• **Your assignment**
In the entries below, find the line with "Image resolution: width=1638, height=2268." and print exactly every line from there up to and including the line with "ACCUEIL (83, 68)", with no other lines.
Records provided section start
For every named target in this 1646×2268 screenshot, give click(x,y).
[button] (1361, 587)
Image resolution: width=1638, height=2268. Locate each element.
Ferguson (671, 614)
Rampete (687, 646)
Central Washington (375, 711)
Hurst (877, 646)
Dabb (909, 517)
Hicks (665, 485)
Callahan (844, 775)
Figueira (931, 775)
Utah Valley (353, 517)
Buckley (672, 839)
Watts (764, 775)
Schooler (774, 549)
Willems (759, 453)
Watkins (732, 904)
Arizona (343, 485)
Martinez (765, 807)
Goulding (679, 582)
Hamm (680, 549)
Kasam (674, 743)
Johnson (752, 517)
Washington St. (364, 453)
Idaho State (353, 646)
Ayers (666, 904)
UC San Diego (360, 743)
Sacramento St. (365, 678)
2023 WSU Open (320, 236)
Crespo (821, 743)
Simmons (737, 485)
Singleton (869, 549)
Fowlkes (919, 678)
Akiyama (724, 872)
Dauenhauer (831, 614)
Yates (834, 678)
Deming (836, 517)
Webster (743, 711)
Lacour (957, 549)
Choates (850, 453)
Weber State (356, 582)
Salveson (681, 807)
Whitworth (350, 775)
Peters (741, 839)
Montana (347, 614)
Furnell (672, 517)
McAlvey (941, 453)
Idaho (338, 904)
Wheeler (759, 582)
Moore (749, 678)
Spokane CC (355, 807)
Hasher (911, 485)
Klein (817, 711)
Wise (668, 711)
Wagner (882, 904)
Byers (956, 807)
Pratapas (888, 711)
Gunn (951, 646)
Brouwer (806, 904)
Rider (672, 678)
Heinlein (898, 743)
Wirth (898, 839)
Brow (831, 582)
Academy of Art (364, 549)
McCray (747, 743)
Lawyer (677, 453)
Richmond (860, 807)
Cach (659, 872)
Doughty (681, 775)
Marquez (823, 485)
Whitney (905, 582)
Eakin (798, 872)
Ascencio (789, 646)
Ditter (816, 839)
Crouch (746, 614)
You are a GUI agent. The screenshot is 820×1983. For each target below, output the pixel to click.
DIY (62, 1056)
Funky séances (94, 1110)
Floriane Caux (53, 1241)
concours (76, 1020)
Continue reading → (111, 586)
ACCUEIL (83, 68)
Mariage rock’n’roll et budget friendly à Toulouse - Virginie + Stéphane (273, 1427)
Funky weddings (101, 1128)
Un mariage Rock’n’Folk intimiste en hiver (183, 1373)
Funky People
Records provided section end
• **Exercise output**
Image resolution: width=1638, height=2268. Locate each element.
Ferguson (671, 614)
Rampete (687, 646)
Central Washington (375, 711)
Hurst (877, 646)
Dabb (909, 517)
Hicks (665, 485)
Callahan (844, 775)
Figueira (931, 775)
Utah Valley (353, 517)
Buckley (672, 839)
Watts (764, 775)
Schooler (774, 549)
Willems (759, 453)
Watkins (732, 904)
Arizona (343, 485)
Martinez (765, 807)
Goulding (679, 582)
Hamm (680, 549)
Kasam (674, 743)
Johnson (752, 517)
Washington St. (364, 453)
Idaho State (353, 646)
Ayers (666, 904)
UC San Diego (360, 743)
Sacramento St. (365, 678)
2023 WSU Open (320, 236)
Crespo (821, 743)
Simmons (737, 485)
Singleton (869, 549)
Fowlkes (919, 678)
Akiyama (724, 872)
Dauenhauer (831, 614)
Yates (834, 678)
Deming (836, 517)
Webster (743, 711)
Lacour (957, 549)
Choates (850, 453)
Weber State (356, 582)
Salveson (681, 807)
Whitworth (350, 775)
Peters (741, 839)
Montana (347, 614)
Furnell (672, 517)
McAlvey (941, 453)
Idaho (338, 904)
Wheeler (759, 582)
Moore (749, 678)
Spokane CC (355, 807)
Hasher (911, 485)
Klein (817, 711)
Wise (668, 711)
Wagner (882, 904)
Byers (956, 807)
Pratapas (888, 711)
Gunn (951, 646)
Brouwer (806, 904)
Rider (672, 678)
Heinlein (898, 743)
Wirth (898, 839)
Brow (831, 582)
Academy of Art (364, 549)
McCray (747, 743)
Lawyer (677, 453)
Richmond (860, 807)
Cach (659, 872)
Doughty (681, 775)
Marquez (823, 485)
Whitney (905, 582)
Eakin (798, 872)
Ascencio (789, 646)
Ditter (816, 839)
Crouch (746, 614)
You are a GUI agent. The screenshot is 820×1983. For each target below, output the pixel to click.
DIY (62, 1056)
Funky séances (94, 1110)
Floriane Caux (53, 1241)
concours (76, 1020)
Continue reading → (111, 586)
ACCUEIL (83, 68)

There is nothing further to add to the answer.